UPDATE: Blogger announced on February 27:
This week, we announced a change to Blogger’s porn policy. We’ve had a ton of feedback, in particular about the introduction of a retroactive change (some people have had accounts for 10+ years), but also about the negative impact on individuals who post sexually explicit content to express their identities. So rather than implement this change, we’ve decided to step up enforcement around our existing policy prohibiting commercial porn.  

Blog owners should continue to mark any blogs containing sexually explicit content as “adult” so that they can be placed behind an “adult content” warning page.

Bloggers whose content is consistent with this and other policies do not need to make any changes to their blogs.

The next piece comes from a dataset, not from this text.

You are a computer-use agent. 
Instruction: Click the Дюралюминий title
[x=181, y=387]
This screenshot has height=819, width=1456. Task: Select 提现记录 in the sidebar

So... I guess the majority of my blogs are "safe" from being shut down for the time being. Of course, Blogger probably still sees a blog that features erotic-romantic-fiction as being "sexually explicit" even when an individual blog post isn't necessarily "adult" in nature. This means I've placed the "adults only" warning interstitial page on Celine Chatillon's blog and web site. I suppose it's a small price to pay to continue blogging via Blogger. What do you think?


Nancy Gardiner said...

Let me see if I have this right...the powers that be want you to remove the "offensive" material, but they won't explain what material is "offensive". That is one twisted little game they've got going.

A J said...

I think this is just one of those periodic knee-jerk reactions Blogger goes through from time to time. Someone complains so Blogger corporation feels it has to appear responsible to the public (when it couldn't care less). The real problem probably originated from all the self-published dreck out there, where there's no publisher/editorial control over what's posted ("You can't write THAT!") This too shall pass.

Cindy said...

I've been told that I've actually survived a couple of earlier "cullings" by Blogger/Google. I wasn't informed I was a "pornographer" then, so I didn't change my ways and now they've caught me on this round... But, no, they didn't give me or anyone a specific run down of WHY we received their notice and have been warned that if we don't change our ways we could find our blogs "privatized", which essentially means no one will be able to find our blogs online unless we sign them up personally to do so. For a writer, that just kills all promotional opportunity for our books, so a private blog is not a desirable thing.

I hate the idea (and the stress) of moving my blogs/pages over to another provider, but this sort of blanket censorship is worrisome. Yes, take down the "porn" (selling sexual videos online) but why are we targeting legitimate authors and bloggers who want to express themselves in an intelligent manner?